» What you have to do: Set down exactly the lines of the listing below, please, beginning with the first and ending with the line that holds "Task: Click the Arch logo icon".

- - -

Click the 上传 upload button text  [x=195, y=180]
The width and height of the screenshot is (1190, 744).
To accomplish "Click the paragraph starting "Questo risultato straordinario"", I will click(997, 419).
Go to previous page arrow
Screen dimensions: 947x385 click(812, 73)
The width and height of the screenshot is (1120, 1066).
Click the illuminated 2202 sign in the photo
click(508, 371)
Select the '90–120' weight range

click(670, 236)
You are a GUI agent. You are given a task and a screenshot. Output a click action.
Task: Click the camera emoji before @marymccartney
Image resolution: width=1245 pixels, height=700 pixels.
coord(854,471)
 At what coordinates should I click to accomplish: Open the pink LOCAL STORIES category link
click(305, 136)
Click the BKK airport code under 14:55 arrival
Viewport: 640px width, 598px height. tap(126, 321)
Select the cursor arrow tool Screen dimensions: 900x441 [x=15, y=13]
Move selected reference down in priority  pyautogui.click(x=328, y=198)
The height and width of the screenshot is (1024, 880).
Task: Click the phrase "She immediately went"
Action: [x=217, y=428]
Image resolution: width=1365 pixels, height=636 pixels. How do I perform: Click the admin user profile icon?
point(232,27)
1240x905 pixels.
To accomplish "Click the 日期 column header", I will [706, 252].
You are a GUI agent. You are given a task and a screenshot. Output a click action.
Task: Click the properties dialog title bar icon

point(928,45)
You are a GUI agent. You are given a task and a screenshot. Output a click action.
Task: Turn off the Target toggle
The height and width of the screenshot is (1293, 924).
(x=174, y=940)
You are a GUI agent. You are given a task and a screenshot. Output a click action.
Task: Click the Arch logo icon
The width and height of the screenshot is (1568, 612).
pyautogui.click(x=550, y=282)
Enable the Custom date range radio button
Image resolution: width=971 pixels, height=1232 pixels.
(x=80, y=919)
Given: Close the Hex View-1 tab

- - -

» Answer to this exercise:
Click the 上传 upload button text  [x=195, y=180]
The width and height of the screenshot is (1190, 744).
To accomplish "Click the paragraph starting "Questo risultato straordinario"", I will click(997, 419).
Go to previous page arrow
Screen dimensions: 947x385 click(812, 73)
The width and height of the screenshot is (1120, 1066).
Click the illuminated 2202 sign in the photo
click(508, 371)
Select the '90–120' weight range

click(670, 236)
You are a GUI agent. You are given a task and a screenshot. Output a click action.
Task: Click the camera emoji before @marymccartney
Image resolution: width=1245 pixels, height=700 pixels.
coord(854,471)
 At what coordinates should I click to accomplish: Open the pink LOCAL STORIES category link
click(305, 136)
Click the BKK airport code under 14:55 arrival
Viewport: 640px width, 598px height. tap(126, 321)
Select the cursor arrow tool Screen dimensions: 900x441 [x=15, y=13]
Move selected reference down in priority  pyautogui.click(x=328, y=198)
The height and width of the screenshot is (1024, 880).
Task: Click the phrase "She immediately went"
Action: [x=217, y=428]
Image resolution: width=1365 pixels, height=636 pixels. How do I perform: Click the admin user profile icon?
point(232,27)
1240x905 pixels.
To accomplish "Click the 日期 column header", I will [706, 252].
You are a GUI agent. You are given a task and a screenshot. Output a click action.
Task: Click the properties dialog title bar icon

point(928,45)
You are a GUI agent. You are given a task and a screenshot. Output a click action.
Task: Turn off the Target toggle
The height and width of the screenshot is (1293, 924).
(x=174, y=940)
You are a GUI agent. You are given a task and a screenshot. Output a click action.
Task: Click the Arch logo icon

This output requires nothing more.